Shrieks, screams, sobbing. These are the typical sounds I hear when the boys (Avery and Aidan) are "playing" together. Oh, and add to the list shouts of "Mi-i-i-i-ne" and "No, no, no!" They are at that difficult age where sharing is not part of either's plan. Aidan, who outweighs Avery by a good 4 pounds and is about an inch taller, is typically the stealer of anything tempting by strong-arming Avery...or sitting on him. Aidan is also the bigger whiner when something he wants is in Avery's possession and he cannot muscle it away from him.

Occassionally, there are screams of pain that originate when Avery tires of Aidan's pushing and pulling, and resorts to his learned defense mechanism: biting. When this happens, Aidan runs to find me, shows the tell-tale teeth marks, and says in his funny voice, "A-wee bite. A-wee bite." Translation: Avery bite. Avery bite. Then he reenacts the biting episode by pretending to bite his own arm and then pointing again to the teeth marks. Once Avery is appropriately disciplined, Aidan is miraculously cured and his screaming stops.

So, imagine my surprise when today I was in the kitchen and heard giggling, incoherent babbling, and the occassional "boo!" Now, these sounds are not uncommon. But usually are heard when the older kids are entertaining the boys, when they are playing solo, or when they are collaborating on destroying some prized possession of mine (or just playing in the toilet. Apparently, that is awesome and hilarious fun). But when I went to find out what was up, I found them actually playing together. Playing! No quotations around the word needed--they were getting along! Yea! Hope for the future of their relationship. They were chasing each other around their big play school bus activity center. One would stick his head out somewhere, shout "Boo!" and elicit a great laugh from the other.

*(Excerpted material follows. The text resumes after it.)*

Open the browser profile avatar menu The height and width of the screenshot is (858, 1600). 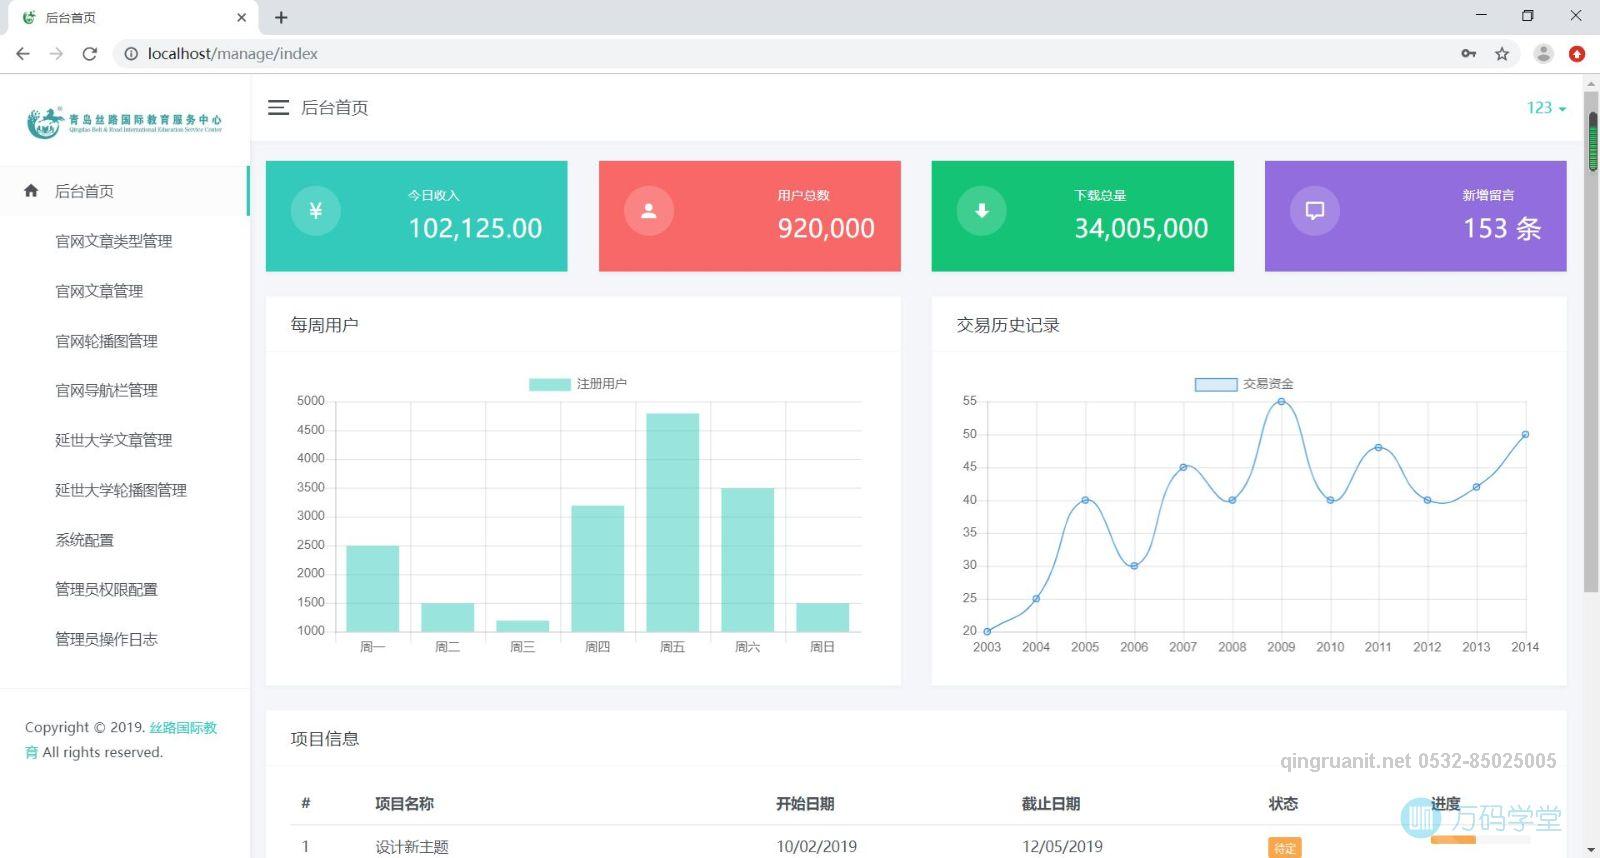pyautogui.click(x=1544, y=54)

But as I type this, they have reverted back to the hate part of their love/hate relationship and are both trying to squeeze themselves into a laundry basket I left by the stairs. Currently, Aidan (the heavy weight) has his shoulder planted squarly in Avery's face to keep him from getting in. He's doing this while climbing in himself, which is actually quite an impressive sight. Luckily, Maddie has intervened and distracted Avery with a big toy bucket to squeeze into--not as good as the basket, but unless he gains a few pounds in the next five minutes or Aidan gets close enough to latch his chompers into, the bucket will have to do.

Tuesday, February 19, 2008

O.K. Here goes...

I've entered the blogging world. And this is not because I believe I have anything fabulous or noteworthy to contribute, but because I've been told by my blogging buddies that it is a great form of therapy. We'll see....I'll keep you posted (no pun intended) on my psychological condition and any improvements (or further deterioration) I see after a few weeks of blogging. I could and would become a blog-addict if there were little elves that would sneak out while I am sitting here and do all the things I should be doing instead--like the laundry, dishes, and endless toy gathering.